Re: Maximizing vs proving friendliness

From: Tim Freeman (tim@fungible.com)
Date: Thu May 01 2008 - 20:44:44 MDT


From: Matt Mahoney <matmahoney@yahoo.com>
>I believe your algorithm is correct.

Wow, that's a first. Thanks for digging through it.

>It looks like your program is based on AIXI^tl: enumerate all utility
>functions on time bounded Turing machines of increasing complexity
>until a machine is found that predicts a training set of observed
>human behavior.

More or less. The main differences are:

I threw out some speed optimizations in AIXI^tl to get something
simpler and slower.

I use the speed prior to get something with fewer parameters to tweak.

Then it's working on a more complex problem than AIXI^tl so it grew
new and different complexity and parameters to tweak.

>Have you estimated its run time?

If "atrocious" is an estimate, then yes, otherwise no. Much worse
than AIXI^tl, if given a comparable problem. Hutter can say something
interesting about the runtime of AIXI^tl because he have a precomputed
table and a theorem proving pass that I left out.

>Earlier I estimated the human genome complexity is bounded by 10^7
>bits. If we assume that 10% of it encodes the brain, then the
>complexity of the "hardcoded" algorithm (complexity at birth) is 10^6
>bits. Your program also has to guess the laws of physics (409 bits*)
>as well as human behavior, so you need to test 2^1000409 choices.

So we agree on the "atrocious" part. :-).

>If you had enough computing power to run your algorithm, then you would
>have solved AI long ago.

Agreed, it's more like a specification for an AI rather than an AI,
since the computer won't ever be available.
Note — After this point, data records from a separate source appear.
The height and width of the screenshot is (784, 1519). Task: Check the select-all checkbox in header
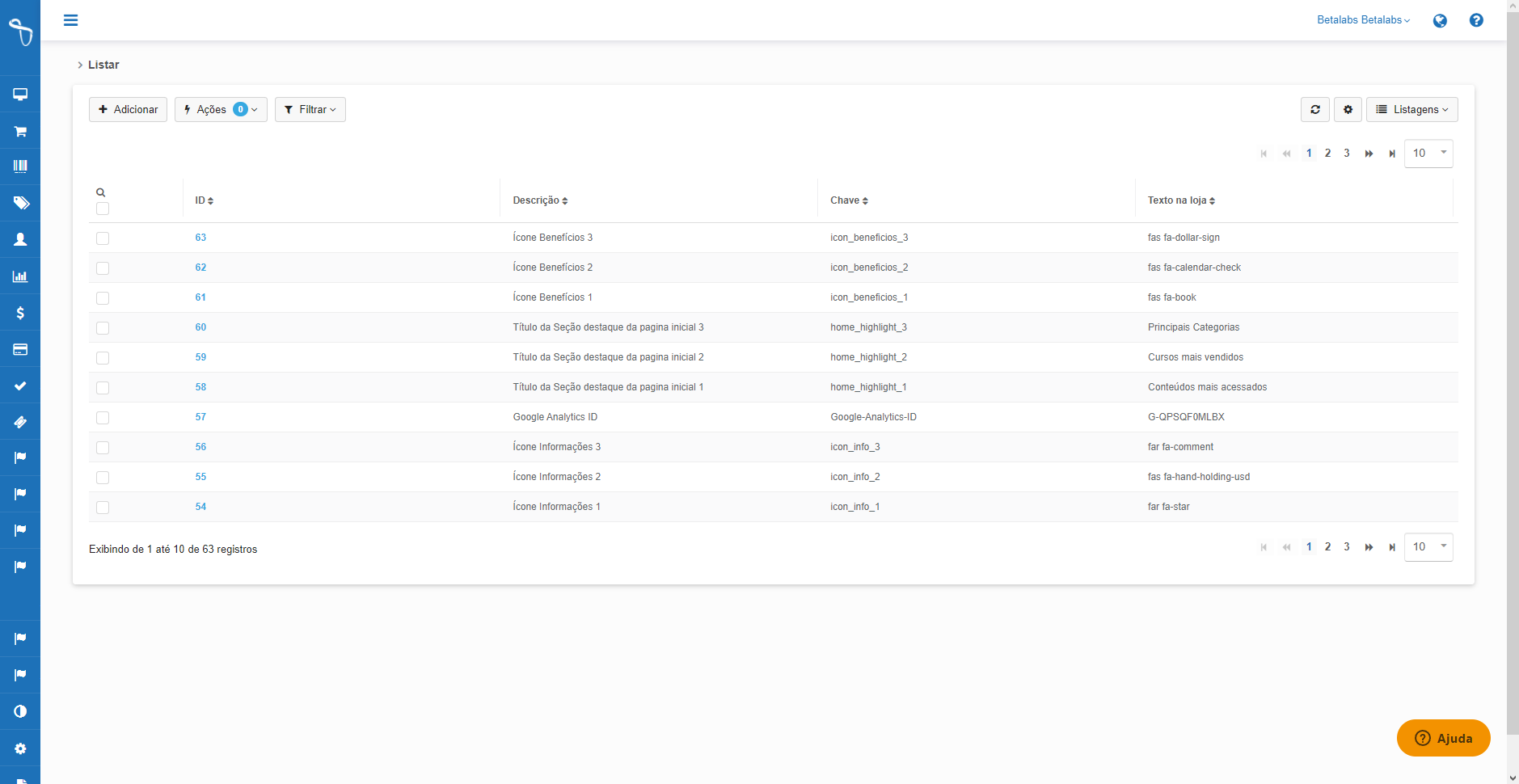[x=103, y=209]
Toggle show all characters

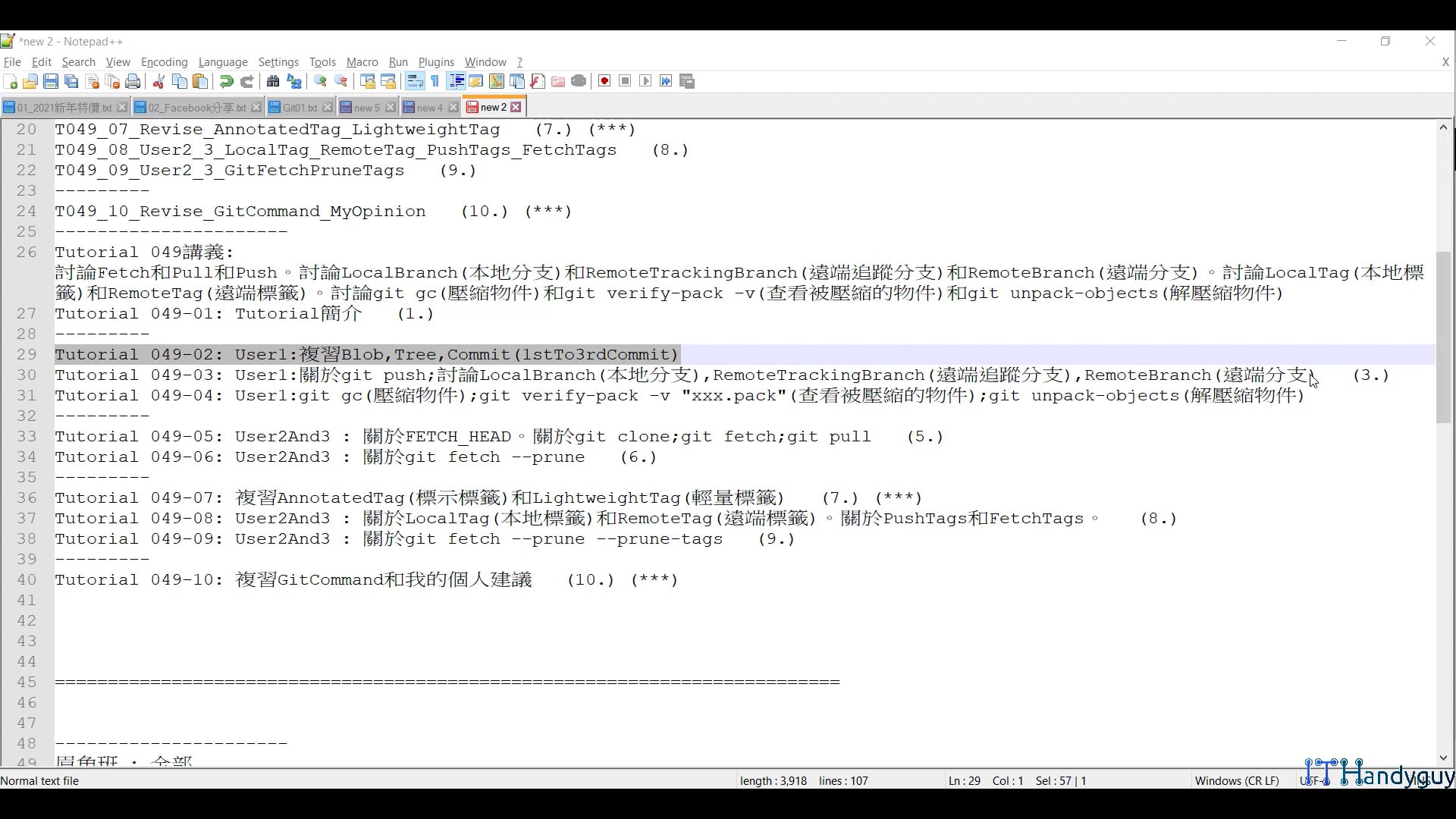pos(435,81)
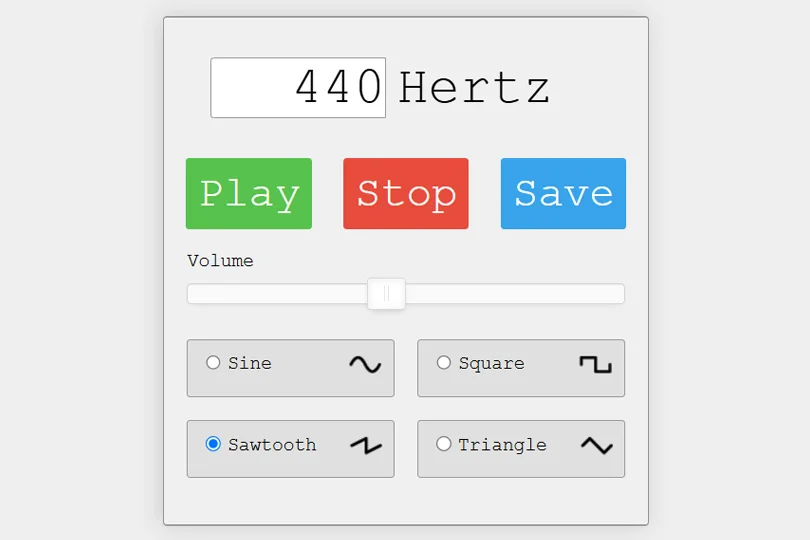Click the sawtooth wave icon
The height and width of the screenshot is (540, 810).
(366, 446)
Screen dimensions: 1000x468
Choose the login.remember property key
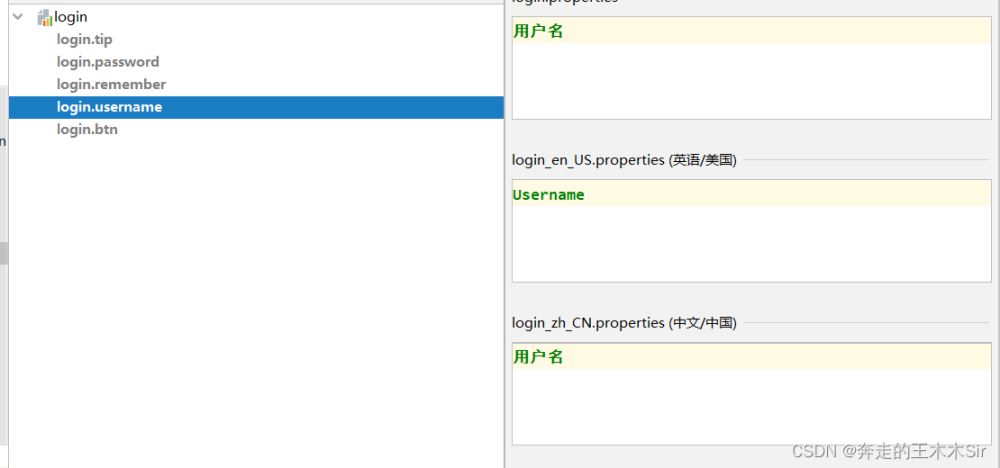point(111,84)
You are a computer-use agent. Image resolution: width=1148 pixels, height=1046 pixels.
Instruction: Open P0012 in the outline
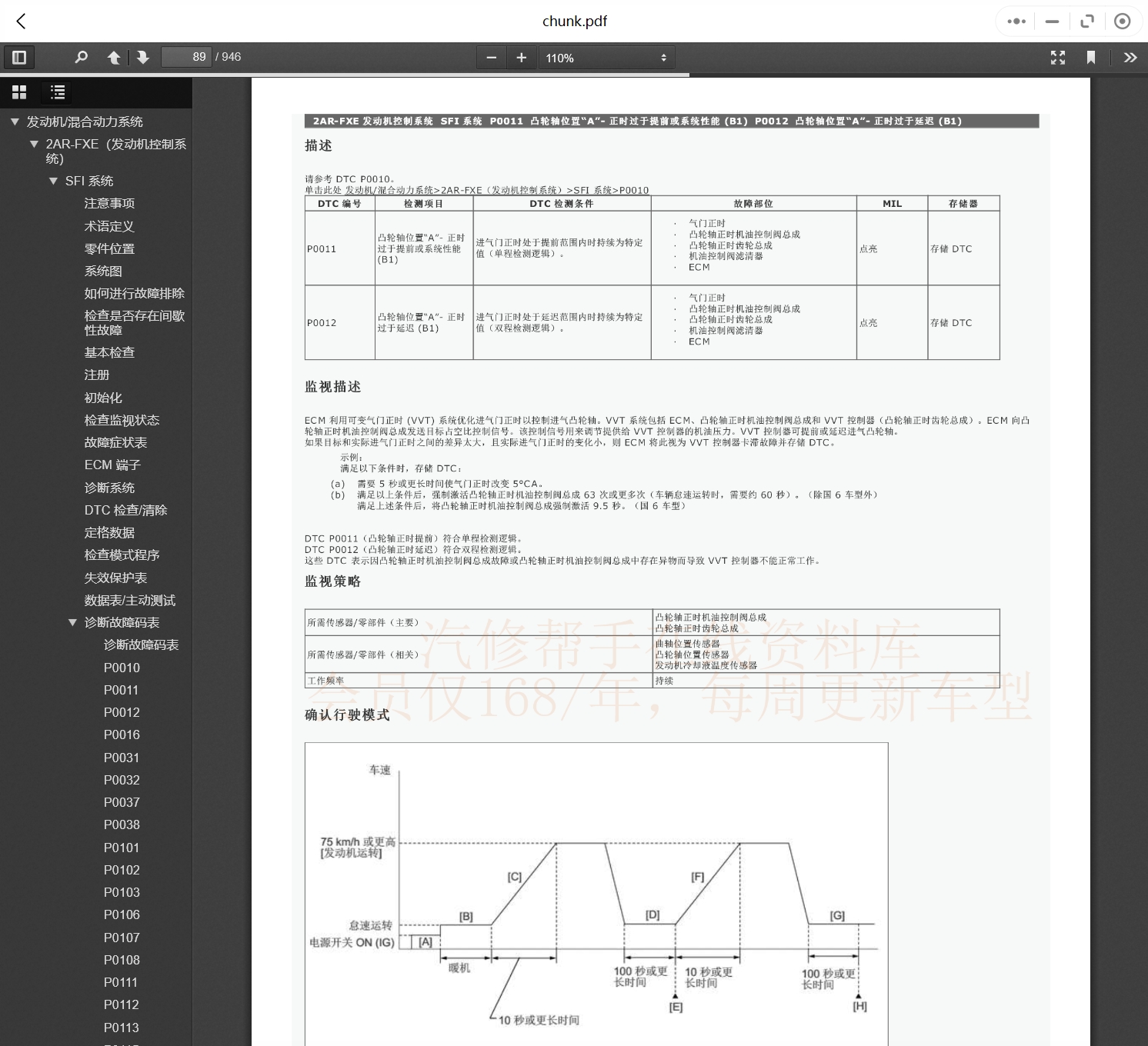point(122,712)
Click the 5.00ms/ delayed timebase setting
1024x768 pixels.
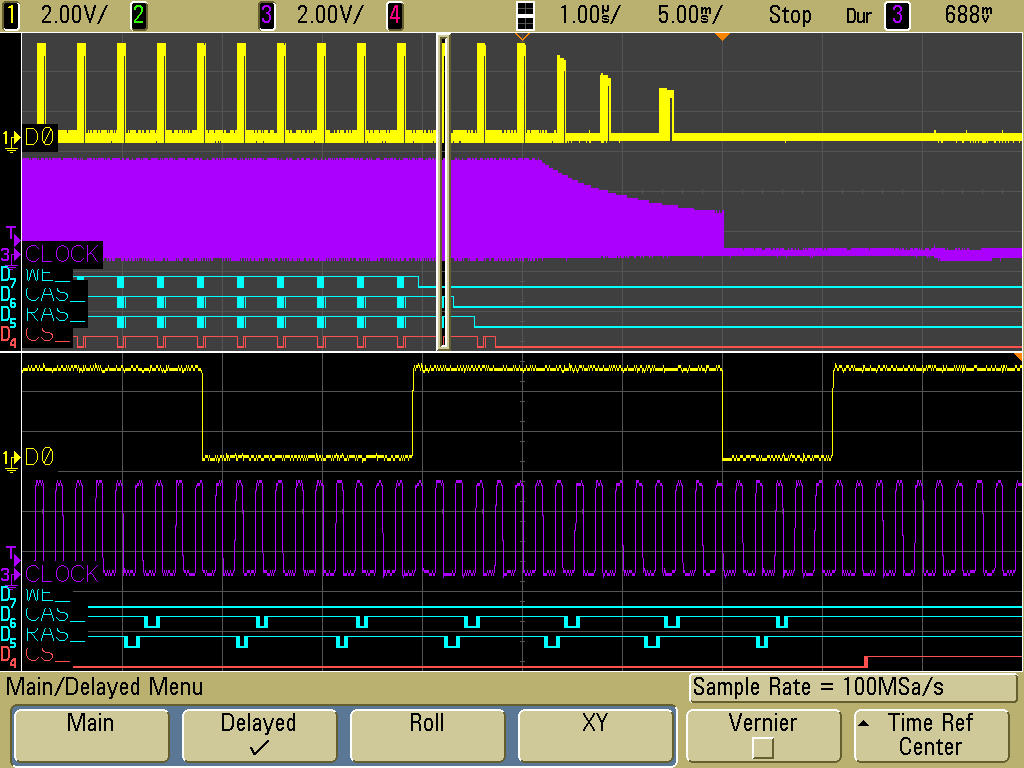[690, 15]
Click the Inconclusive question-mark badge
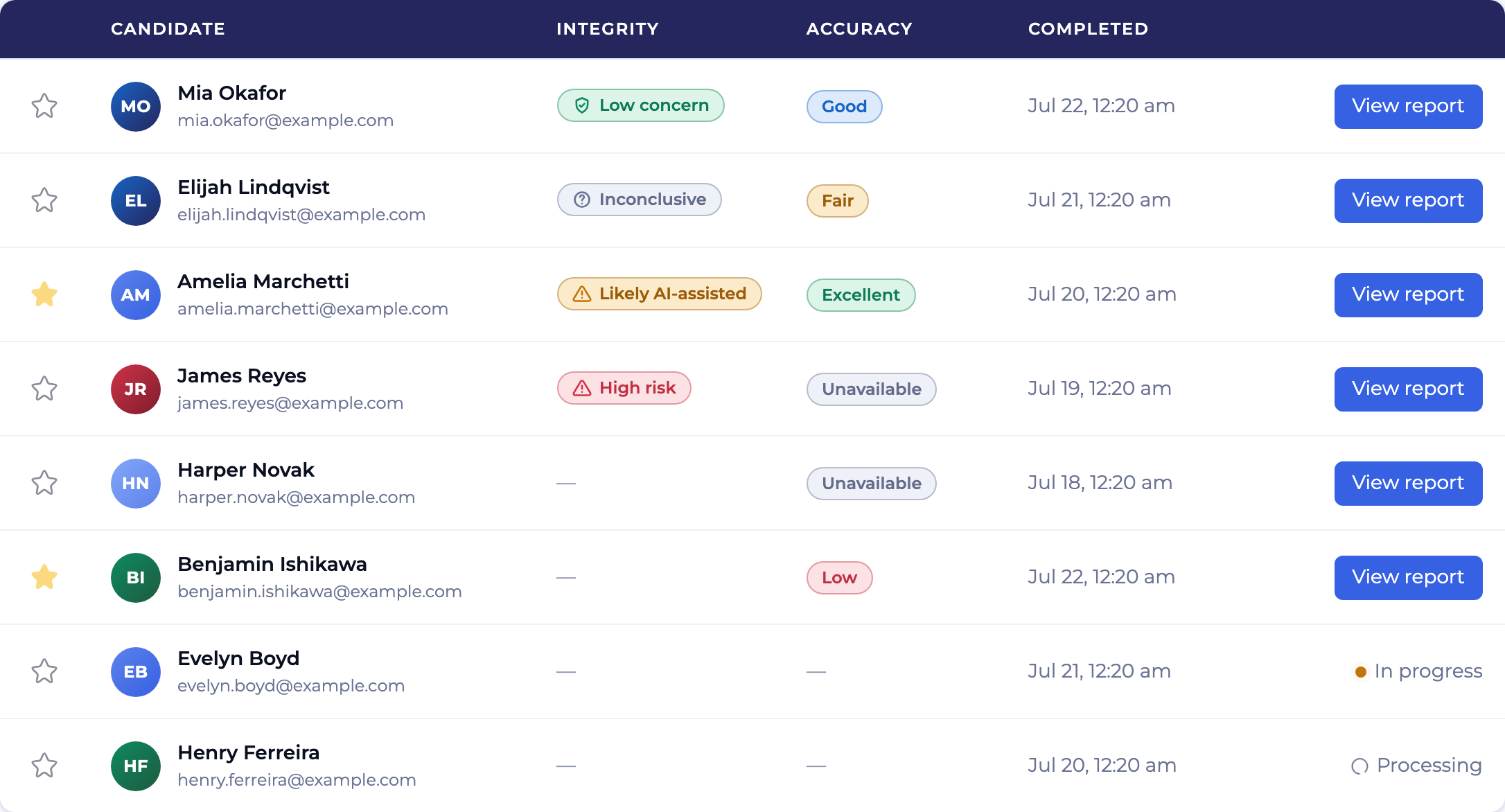1505x812 pixels. pyautogui.click(x=640, y=200)
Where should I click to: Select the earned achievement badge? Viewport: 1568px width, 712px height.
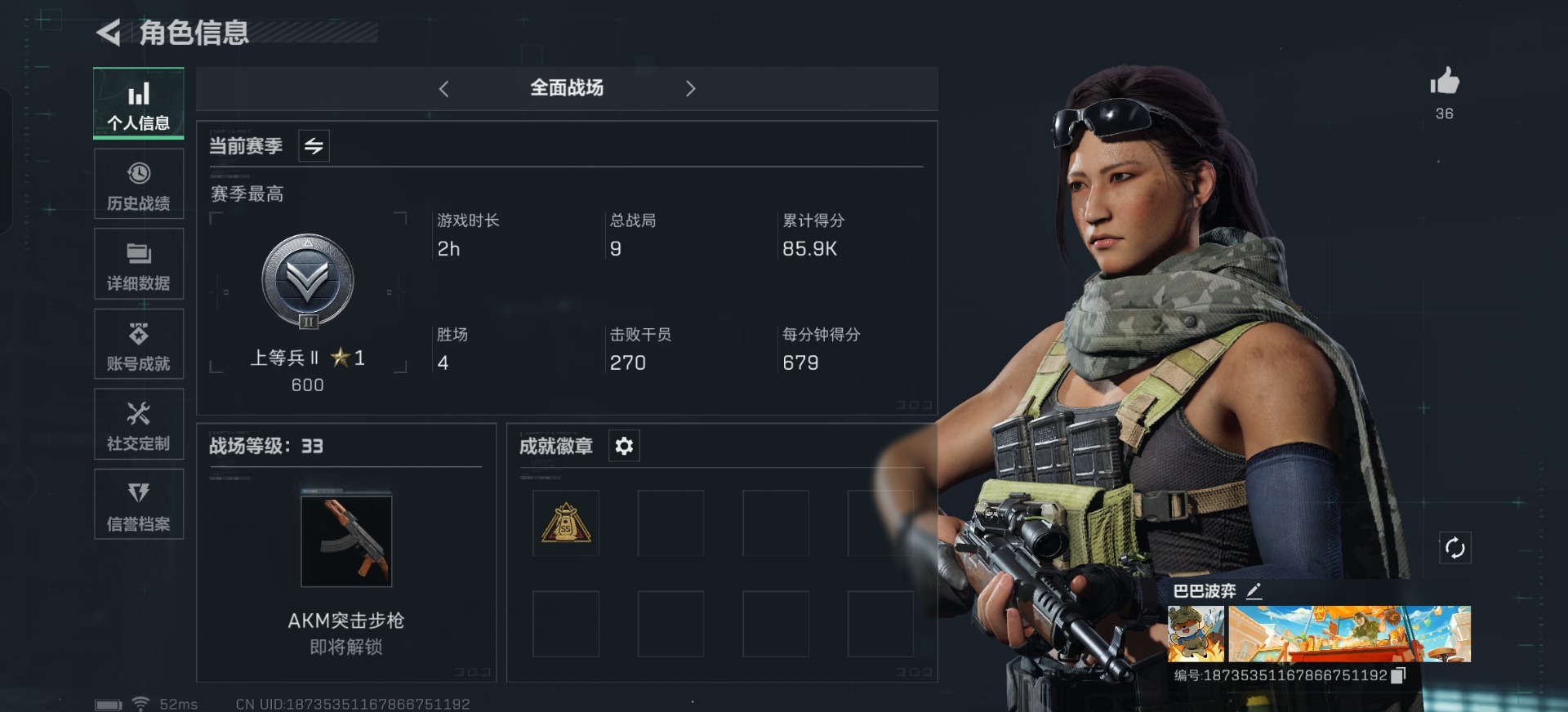coord(566,523)
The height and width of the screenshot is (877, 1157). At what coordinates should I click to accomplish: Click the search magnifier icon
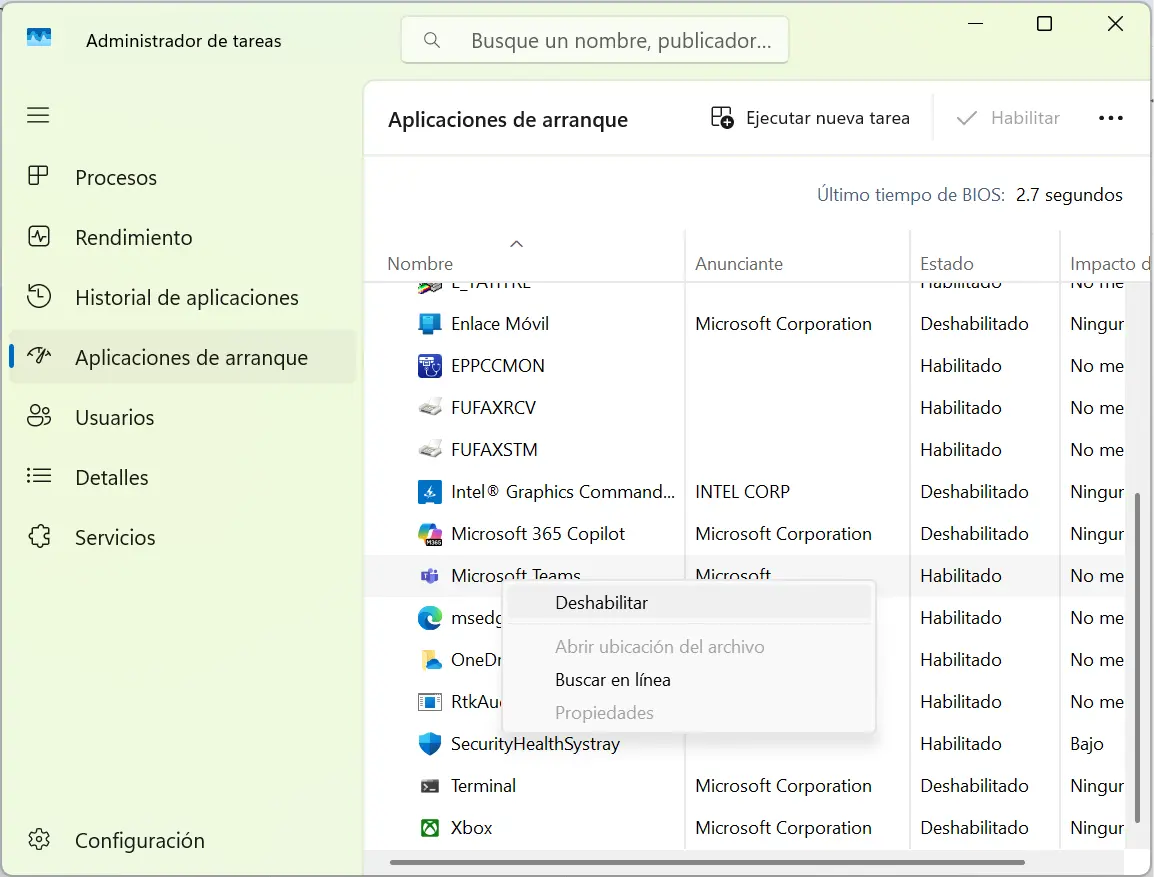[x=431, y=40]
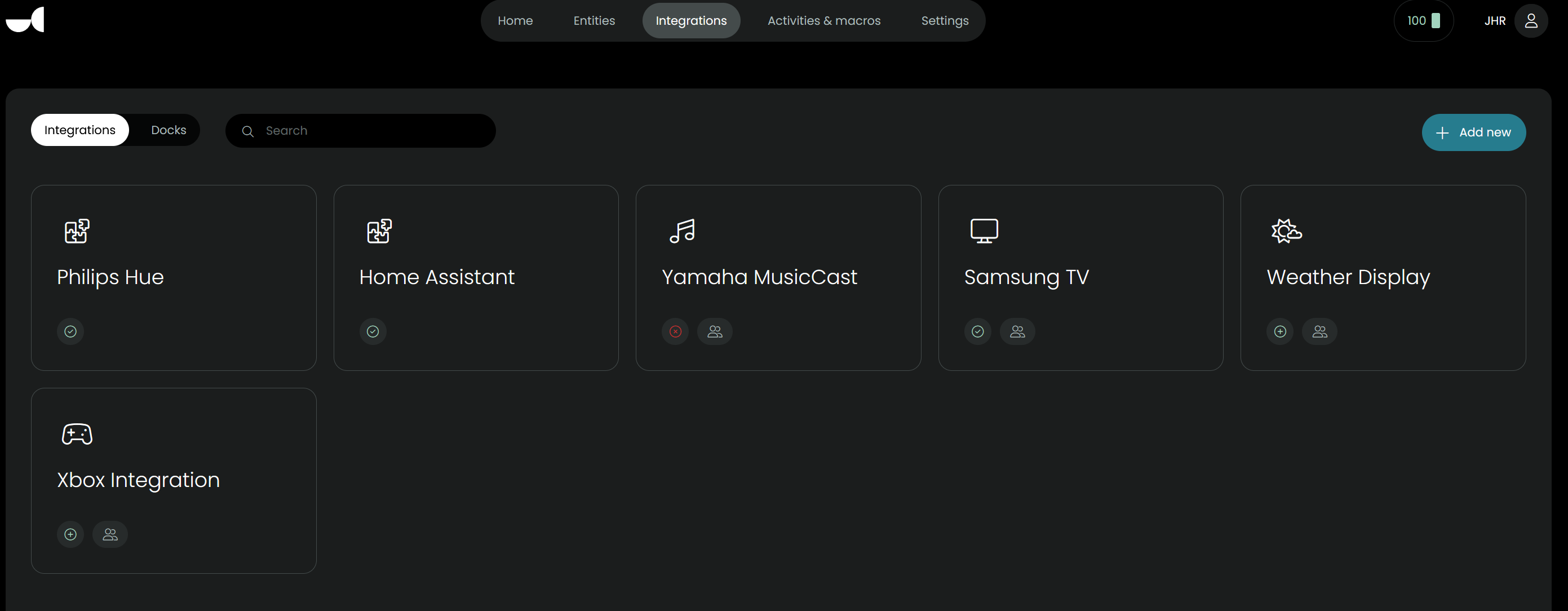Click the users group icon on Xbox Integration

[110, 534]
>A faster algorithm (only 2^818 steps*) would
>be to enumerate all laws of physics until a universe supporting
>intelligent life is found.

Where's the connection with humanity in that scheme? You might get a
connection with some imagined form of intelligent life, but there's no
reason to expect us to be like them.

I don't know how to write code that even in principle could test for
the presence of intelligent life in a simulated universe, so I
wouldn't know how to get started with that.